Stored data entries:
++++

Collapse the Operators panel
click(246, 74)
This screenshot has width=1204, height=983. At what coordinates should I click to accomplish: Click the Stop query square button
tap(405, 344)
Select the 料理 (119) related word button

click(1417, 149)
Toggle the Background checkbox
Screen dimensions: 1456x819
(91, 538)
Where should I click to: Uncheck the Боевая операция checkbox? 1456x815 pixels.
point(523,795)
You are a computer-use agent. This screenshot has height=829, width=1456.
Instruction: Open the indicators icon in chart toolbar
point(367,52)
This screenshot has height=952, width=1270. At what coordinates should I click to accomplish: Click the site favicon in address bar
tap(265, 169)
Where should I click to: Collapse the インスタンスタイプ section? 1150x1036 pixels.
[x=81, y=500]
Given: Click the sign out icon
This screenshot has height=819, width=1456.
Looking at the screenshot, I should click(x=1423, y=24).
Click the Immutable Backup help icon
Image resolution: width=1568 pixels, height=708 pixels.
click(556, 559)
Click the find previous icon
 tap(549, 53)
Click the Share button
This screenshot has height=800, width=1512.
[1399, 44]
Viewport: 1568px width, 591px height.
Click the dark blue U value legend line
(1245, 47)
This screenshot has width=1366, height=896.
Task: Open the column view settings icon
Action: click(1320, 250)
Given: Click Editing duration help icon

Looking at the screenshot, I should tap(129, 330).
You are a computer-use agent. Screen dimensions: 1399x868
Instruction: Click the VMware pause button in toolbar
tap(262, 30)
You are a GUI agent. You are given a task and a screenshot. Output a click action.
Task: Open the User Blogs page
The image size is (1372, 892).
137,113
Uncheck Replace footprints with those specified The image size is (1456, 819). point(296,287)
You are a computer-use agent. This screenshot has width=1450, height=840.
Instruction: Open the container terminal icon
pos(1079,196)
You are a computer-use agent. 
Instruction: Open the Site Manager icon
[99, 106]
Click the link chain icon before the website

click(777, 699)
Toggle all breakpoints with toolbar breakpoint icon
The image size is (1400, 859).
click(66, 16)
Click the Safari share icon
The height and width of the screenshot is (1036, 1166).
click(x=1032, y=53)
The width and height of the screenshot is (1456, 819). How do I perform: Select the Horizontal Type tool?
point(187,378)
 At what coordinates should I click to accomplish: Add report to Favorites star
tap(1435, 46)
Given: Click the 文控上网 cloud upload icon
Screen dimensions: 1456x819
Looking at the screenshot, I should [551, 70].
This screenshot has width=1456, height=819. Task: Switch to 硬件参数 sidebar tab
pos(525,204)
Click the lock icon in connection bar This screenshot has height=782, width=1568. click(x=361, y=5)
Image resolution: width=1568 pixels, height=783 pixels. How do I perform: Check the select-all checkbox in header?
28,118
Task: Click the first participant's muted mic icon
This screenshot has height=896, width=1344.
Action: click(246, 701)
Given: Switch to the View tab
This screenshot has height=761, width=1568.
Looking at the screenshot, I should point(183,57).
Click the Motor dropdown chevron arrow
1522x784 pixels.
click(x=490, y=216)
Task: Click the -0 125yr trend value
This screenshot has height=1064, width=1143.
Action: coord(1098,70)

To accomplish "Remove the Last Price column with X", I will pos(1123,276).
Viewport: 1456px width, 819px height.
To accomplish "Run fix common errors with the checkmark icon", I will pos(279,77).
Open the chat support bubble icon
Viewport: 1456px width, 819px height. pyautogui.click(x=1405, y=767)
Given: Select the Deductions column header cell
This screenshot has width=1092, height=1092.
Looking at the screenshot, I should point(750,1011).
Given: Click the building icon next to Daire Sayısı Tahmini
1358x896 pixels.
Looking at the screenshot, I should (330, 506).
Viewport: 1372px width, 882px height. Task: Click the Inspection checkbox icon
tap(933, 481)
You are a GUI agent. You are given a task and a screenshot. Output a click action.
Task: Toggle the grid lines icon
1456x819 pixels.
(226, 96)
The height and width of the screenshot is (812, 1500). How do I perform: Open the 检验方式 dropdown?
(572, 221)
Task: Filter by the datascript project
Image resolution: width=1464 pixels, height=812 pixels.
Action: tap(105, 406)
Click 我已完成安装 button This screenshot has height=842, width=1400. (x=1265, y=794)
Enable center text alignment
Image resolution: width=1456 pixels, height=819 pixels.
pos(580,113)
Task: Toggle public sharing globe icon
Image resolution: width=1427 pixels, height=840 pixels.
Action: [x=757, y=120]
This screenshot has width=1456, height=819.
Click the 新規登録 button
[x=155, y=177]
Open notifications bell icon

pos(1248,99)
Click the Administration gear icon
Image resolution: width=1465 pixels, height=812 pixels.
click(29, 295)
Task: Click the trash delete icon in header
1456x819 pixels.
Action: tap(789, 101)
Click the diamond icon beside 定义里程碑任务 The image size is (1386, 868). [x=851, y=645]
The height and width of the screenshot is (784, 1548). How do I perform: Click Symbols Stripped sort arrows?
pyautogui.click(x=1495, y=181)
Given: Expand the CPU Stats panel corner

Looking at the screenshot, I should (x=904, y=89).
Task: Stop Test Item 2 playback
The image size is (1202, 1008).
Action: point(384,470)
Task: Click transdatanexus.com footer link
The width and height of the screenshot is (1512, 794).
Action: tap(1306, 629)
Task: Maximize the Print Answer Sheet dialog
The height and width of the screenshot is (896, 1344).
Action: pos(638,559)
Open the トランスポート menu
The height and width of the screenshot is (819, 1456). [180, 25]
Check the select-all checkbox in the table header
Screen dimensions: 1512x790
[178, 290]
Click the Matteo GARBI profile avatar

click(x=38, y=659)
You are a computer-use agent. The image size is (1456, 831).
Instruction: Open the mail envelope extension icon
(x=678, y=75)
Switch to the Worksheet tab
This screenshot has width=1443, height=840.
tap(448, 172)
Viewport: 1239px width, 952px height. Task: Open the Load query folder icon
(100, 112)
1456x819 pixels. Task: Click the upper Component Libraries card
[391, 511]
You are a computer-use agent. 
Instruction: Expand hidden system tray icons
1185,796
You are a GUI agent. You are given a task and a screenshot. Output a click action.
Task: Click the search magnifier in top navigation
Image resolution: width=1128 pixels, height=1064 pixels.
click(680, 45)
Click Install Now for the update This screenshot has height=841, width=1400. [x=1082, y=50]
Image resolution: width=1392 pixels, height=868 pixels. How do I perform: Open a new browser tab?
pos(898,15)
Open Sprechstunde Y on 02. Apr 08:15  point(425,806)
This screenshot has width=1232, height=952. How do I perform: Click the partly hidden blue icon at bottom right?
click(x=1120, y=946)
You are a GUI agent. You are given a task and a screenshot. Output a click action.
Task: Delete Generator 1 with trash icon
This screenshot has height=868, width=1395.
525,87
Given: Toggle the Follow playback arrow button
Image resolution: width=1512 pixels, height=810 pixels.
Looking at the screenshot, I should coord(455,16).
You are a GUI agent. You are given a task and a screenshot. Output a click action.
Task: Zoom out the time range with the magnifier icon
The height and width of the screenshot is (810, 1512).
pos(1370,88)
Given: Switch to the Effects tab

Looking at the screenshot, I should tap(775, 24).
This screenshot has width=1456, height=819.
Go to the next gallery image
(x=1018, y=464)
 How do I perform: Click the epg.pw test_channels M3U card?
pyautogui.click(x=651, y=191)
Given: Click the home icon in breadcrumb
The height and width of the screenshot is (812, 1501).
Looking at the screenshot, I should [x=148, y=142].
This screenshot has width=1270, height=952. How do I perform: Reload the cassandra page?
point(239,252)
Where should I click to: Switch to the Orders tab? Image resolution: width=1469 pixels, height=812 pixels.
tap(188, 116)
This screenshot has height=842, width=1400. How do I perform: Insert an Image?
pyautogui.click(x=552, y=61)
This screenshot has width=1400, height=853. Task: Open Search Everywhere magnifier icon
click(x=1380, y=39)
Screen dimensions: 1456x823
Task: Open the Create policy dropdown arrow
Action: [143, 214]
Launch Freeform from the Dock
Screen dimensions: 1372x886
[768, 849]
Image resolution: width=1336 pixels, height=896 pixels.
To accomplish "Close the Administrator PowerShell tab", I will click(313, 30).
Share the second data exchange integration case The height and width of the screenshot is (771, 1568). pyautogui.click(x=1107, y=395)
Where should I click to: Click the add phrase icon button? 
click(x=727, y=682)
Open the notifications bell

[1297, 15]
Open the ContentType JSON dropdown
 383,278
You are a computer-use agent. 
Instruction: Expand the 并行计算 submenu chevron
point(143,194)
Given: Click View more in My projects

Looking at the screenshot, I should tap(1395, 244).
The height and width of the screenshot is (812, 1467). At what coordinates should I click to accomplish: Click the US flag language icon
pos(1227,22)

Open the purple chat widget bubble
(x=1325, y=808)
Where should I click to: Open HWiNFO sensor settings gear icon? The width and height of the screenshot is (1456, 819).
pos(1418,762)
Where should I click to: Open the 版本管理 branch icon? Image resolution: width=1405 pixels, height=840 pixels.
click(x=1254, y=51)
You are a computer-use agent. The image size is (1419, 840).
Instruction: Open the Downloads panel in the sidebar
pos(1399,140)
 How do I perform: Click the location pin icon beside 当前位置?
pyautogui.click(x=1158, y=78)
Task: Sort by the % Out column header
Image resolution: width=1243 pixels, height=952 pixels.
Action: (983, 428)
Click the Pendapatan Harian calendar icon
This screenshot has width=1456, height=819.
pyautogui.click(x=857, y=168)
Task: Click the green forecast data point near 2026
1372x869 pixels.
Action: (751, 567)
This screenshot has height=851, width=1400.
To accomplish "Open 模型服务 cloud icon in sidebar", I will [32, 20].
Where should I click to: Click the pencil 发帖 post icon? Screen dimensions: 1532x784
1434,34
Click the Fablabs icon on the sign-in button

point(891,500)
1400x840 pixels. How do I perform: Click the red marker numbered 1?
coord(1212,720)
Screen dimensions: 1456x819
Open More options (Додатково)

++++

WHAT NEEDS TO BE DONE: Copy out the entries above exactly as given, starting at the top and ending with the line containing "Given: Click the sign out icon"; include both and nothing more.

ANSWER BOX:
Collapse the Operators panel
click(246, 74)
This screenshot has width=1204, height=983. At what coordinates should I click to accomplish: Click the Stop query square button
tap(405, 344)
Select the 料理 (119) related word button

click(1417, 149)
Toggle the Background checkbox
Screen dimensions: 1456x819
(91, 538)
Where should I click to: Uncheck the Боевая операция checkbox? 1456x815 pixels.
point(523,795)
You are a computer-use agent. This screenshot has height=829, width=1456.
Instruction: Open the indicators icon in chart toolbar
point(367,52)
This screenshot has height=952, width=1270. At what coordinates should I click to accomplish: Click the site favicon in address bar
tap(265, 169)
Where should I click to: Collapse the インスタンスタイプ section? 1150x1036 pixels.
[x=81, y=500]
Given: Click the sign out icon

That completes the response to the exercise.